Beginning in 1967, the Canadian Armed Forces (CAF) implemented Canadian Forces Administrative Order 19-20 Homosexuality – Sexual Abnormality Investigation, Medical Examination and Disposal (CFAO 19-20) which required anyone who suspected another servicemember of being a homosexual or having a sexual abnormality to report them to their commanding officer (CO).
The CFAO 19-20 included the following definitions for homosexuality and sexual abnormalities:
- a. homosexual” is one who has a sexual propensity for persons of one’s own sex; and
- b. “sexual abnormality” is any form of sexual behaviour not conforming with accepted moral standards or constituting an offense under the Criminal Code of Canada, e.g. voyeurism, exhibitionism, gross indecency, bestiality.
Once an accusation was made, the CO was expected to investigate it with the help of a medical officer and, if necessary, the military police. Should the accusation prove truthful, the CO was required to call in the Special Investigations Unit and, if the medical officer recommended, “refer the subject for psychiatric examination”.

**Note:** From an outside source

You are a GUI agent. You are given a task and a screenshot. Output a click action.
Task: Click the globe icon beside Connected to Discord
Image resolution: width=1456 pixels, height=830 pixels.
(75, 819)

CFAO 19-20 further outlined the requirements for how to handle the discipline of anyone found to be a homosexual. While it stated that there should be no disciplinary action taken, it did explain that COs were to consider how the “subject’s sexual propensity or behaviour could scandalize other members and bring discredit on the CF [Canadian Forces]….” Two paragraphs later, CFAO 19-20 stated that homosexuality was grounds for immediate release from the CAF because “Service policy does not allow homosexual members… to be retained in the CF.”
While the Criminal Code of Canada was amended to partially decriminalized homosexuality in 1969 the CFAO 19-20 policy remained active in the CAF until it was officially repealed in 1992 after a successful court challenge by a previous CAF member, Michelle Douglas.